• Texto mostrado:

Sobrevivió al hundimiento del Belgrano, plantó 323 rosas para los que no volvieron, se lo llevó el Covid

Héctor Gil es uno de los cinco veteranos de Malvinas que murieron por el virus. Frente a su casa en Choele Choel, rindió homenaje a sus compañeros que perdieron la vida en el hundimiento del crucero en la Guerra de Malvinas. Esta es su conmovedora historia.

Sobrevivió en 1982 al hundimiento del Belgrano pero no al Covid, que se lo llevó de este mundo el 19 de junio del 2021. Neuquino, habitante de su querido Choele Choel desde los 9 años en el Valle Medio de Río Negro al norte de la Patagonia, su partida causó un inmenso dolor entre los excombatientes y los vecinos de la ciudad. Esta es su historia, que nadie olvidará, como él no olvidó a sus hermanos que no volvieron: frente a su casa, plantó con paciencia 323 rosas para homenajearlos. Y cuando quisieron ponerle su nombre a la plaza, él dijo que no, que le pusieran Crucero General Belgrano.

Aquel 2 de mayo a las 16:01, mientras el Belgrano navegaba fuera de la zona de exclusión impuesta por Inglaterra en la Guerra de las Malvinas, el cabo segundo Héctor Gil, de 21 años, terminaba su turno en la sala de máquinas en el corazón de la nave de 196 metros de eslora y 1093 tripulantes, el puesto en donde con otros 11 camaradas transformaba el petróleo de sólido a líquido con seis calderas y once quemadores. Por las ráfagas de aire caliente y la temperatura agobiante (superaba los 40° C) solo llevaba zapatos, un pantalón grafa, camiseta y chaqueta liviana. Como siempre, habían tomado mate y bebido agua para hidratarse.

En 1982, tenía 21 años, era cabo segundo y uno de los 1093 tripulantes del buque. Estuvo 31 hs en una balsa hasta que lo rescataron. Es neuquino y vive desde los 9 años en Choele Choel.


Fue entonces cuando escuchó ese sonido que nunca pudo olvidar, como el de un auto al chocar contra una pared: era el primer torpedo disparado por el submarino de propulsión nuclear inglés Conqueror a 5 km, que provocó un boquete de 20 metros de ancho, cuatro de alto y el ingreso de 9.500 toneladas de agua. Encerrada por las corazas, la onda expansiva de esos 345 kilos de explosivos destruyó cuatro pisos hacia arriba en su demoledor trayecto hacia la cubierta mientras se llevaba 274 vidas y hería de muerte a la nave insignia de la Armada.

• Entradas de datos guardadas:
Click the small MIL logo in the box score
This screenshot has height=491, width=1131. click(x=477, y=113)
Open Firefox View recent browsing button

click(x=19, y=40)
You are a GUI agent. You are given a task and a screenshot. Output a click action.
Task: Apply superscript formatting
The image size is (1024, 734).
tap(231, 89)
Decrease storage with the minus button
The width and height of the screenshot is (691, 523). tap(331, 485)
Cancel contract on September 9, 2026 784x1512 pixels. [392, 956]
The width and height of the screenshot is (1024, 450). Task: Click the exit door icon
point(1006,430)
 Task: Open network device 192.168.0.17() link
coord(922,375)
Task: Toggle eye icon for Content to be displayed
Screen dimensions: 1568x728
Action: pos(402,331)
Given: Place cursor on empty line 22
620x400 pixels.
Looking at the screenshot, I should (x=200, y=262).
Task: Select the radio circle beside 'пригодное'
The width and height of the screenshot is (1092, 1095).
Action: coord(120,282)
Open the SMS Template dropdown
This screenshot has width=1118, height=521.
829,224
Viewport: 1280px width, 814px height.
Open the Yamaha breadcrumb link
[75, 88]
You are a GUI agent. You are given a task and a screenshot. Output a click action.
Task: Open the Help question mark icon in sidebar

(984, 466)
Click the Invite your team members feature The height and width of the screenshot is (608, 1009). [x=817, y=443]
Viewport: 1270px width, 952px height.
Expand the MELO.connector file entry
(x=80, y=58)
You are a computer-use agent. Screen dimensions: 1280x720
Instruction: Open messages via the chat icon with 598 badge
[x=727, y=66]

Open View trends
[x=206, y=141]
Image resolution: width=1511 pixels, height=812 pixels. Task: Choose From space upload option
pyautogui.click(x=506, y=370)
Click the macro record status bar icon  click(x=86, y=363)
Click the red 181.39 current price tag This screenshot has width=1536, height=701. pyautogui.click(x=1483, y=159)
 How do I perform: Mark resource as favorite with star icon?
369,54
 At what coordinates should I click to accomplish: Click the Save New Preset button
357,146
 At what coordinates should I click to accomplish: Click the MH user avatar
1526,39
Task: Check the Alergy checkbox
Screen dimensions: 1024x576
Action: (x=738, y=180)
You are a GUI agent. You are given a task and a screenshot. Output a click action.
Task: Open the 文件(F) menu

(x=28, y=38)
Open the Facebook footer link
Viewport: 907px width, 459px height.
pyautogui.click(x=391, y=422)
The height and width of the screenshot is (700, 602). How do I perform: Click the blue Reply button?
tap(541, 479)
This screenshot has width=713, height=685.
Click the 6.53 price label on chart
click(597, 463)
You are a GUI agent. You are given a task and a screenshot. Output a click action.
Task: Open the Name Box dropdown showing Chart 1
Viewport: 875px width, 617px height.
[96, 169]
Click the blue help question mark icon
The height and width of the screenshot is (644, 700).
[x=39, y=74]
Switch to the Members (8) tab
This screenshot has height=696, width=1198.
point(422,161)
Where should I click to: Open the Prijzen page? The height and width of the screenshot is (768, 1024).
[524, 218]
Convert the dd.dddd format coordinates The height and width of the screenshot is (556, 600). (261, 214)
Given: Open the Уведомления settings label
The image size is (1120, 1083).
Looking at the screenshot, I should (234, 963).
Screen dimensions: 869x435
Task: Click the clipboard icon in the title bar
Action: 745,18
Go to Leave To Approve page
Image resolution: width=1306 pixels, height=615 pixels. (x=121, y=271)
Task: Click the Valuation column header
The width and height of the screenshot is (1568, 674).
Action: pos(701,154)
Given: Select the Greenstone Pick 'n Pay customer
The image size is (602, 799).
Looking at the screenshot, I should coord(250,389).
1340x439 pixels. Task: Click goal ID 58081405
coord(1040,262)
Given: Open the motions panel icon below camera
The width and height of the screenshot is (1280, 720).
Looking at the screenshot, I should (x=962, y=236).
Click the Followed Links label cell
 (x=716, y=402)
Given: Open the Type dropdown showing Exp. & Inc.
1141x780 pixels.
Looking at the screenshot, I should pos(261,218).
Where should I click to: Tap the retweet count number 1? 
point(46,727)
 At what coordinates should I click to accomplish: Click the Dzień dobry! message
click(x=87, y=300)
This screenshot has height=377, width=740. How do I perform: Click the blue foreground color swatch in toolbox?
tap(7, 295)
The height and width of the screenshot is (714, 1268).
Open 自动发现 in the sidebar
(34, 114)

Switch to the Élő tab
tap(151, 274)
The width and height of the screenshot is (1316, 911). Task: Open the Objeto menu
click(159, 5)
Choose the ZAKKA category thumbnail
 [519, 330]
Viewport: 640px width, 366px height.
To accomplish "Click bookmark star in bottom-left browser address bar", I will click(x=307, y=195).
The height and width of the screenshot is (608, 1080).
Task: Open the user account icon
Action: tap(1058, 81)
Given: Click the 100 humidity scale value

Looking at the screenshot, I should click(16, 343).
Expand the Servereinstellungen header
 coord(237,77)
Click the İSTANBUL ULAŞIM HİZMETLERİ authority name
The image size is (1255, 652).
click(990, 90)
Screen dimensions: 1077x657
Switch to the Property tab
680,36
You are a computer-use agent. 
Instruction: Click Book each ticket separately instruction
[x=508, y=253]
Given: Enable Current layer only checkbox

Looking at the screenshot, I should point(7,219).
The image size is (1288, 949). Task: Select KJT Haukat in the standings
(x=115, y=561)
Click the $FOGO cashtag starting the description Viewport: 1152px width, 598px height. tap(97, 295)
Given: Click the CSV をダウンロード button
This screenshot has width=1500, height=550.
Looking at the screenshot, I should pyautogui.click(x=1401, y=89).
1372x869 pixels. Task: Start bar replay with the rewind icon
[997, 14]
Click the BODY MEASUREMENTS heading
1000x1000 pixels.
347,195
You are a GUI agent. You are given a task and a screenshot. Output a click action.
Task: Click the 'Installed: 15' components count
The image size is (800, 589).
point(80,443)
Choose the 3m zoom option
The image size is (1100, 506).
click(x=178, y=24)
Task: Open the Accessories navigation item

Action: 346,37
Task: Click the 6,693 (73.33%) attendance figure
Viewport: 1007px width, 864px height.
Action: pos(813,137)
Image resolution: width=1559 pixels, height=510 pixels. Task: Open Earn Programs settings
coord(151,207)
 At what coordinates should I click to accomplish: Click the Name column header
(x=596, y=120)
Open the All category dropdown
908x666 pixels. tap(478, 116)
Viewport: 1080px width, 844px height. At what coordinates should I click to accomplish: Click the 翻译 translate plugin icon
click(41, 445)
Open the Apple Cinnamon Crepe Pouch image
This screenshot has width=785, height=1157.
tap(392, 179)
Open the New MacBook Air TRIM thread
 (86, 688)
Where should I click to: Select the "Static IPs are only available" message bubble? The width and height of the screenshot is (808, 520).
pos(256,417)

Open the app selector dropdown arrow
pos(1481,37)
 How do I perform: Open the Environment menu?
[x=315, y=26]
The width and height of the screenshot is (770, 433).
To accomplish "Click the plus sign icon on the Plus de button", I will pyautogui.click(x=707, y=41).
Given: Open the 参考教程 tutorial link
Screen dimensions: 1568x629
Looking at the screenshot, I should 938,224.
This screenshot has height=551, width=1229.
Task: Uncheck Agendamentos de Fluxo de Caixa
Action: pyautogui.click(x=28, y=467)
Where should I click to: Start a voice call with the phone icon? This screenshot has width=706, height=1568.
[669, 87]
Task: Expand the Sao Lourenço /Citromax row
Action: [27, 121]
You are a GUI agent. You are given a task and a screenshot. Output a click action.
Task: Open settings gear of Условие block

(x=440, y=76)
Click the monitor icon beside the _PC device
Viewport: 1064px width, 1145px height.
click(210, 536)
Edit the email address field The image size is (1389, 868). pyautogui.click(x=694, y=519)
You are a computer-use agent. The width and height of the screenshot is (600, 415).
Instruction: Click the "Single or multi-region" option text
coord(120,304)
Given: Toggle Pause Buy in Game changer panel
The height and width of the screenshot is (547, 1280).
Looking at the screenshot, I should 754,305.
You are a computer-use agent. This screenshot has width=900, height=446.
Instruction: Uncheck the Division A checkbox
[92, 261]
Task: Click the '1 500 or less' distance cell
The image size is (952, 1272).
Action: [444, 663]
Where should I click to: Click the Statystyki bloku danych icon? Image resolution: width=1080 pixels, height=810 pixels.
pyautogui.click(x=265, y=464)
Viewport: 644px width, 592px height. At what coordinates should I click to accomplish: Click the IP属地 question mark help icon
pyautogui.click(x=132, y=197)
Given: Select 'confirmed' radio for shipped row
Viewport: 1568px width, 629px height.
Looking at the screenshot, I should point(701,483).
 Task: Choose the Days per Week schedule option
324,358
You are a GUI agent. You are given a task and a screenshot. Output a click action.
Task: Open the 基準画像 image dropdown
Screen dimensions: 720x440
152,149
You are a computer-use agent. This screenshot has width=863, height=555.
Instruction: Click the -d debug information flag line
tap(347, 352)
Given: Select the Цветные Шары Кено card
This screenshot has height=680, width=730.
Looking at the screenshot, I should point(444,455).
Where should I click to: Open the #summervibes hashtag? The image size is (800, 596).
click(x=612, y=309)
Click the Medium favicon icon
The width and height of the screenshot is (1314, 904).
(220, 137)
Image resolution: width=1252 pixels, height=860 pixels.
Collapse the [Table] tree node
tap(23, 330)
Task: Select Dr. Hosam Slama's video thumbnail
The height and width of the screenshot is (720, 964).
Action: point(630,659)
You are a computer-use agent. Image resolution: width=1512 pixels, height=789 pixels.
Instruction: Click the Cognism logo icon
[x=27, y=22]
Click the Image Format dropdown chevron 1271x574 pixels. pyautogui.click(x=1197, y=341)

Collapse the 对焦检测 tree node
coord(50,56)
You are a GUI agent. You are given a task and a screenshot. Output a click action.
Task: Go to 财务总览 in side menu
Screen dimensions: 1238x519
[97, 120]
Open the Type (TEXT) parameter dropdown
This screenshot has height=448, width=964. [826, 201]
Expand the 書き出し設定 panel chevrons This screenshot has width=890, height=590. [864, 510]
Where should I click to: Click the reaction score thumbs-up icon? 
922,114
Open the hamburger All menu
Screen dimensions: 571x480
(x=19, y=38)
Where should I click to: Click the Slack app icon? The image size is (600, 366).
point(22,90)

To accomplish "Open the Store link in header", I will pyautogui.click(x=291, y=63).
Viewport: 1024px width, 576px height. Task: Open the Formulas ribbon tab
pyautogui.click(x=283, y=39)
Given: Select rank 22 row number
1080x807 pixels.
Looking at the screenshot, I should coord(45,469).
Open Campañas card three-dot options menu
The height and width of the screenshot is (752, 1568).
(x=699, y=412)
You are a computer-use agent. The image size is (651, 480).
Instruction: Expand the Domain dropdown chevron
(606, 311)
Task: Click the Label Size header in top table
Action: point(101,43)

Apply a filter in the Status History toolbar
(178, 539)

• Consigna A:
Reproduce tal cual el fragmento del texto sobre Héctor Gil que va desde "Héctor Gil es" hasta "Crucero General Belgrano.".
• Consigna B:
En el texto sobre Héctor Gil, ¿cuántas rosas plantó él frente a su casa?

• Resultado del ejercicio A:
Héctor Gil es uno de los cinco veteranos de Malvinas que murieron por el virus. Frente a su casa en Choele Choel, rindió homenaje a sus compañeros que perdieron la vida en el hundimiento del crucero en la Guerra de Malvinas. Esta es su conmovedora historia.

Sobrevivió en 1982 al hundimiento del Belgrano pero no al Covid, que se lo llevó de este mundo el 19 de junio del 2021. Neuquino, habitante de su querido Choele Choel desde los 9 años en el Valle Medio de Río Negro al norte de la Patagonia, su partida causó un inmenso dolor entre los excombatientes y los vecinos de la ciudad. Esta es su historia, que nadie olvidará, como él no olvidó a sus hermanos que no volvieron: frente a su casa, plantó con paciencia 323 rosas para homenajearlos. Y cuando quisieron ponerle su nombre a la plaza, él dijo que no, que le pusieran Crucero General Belgrano.

• Resultado del ejercicio B:
323 rosas.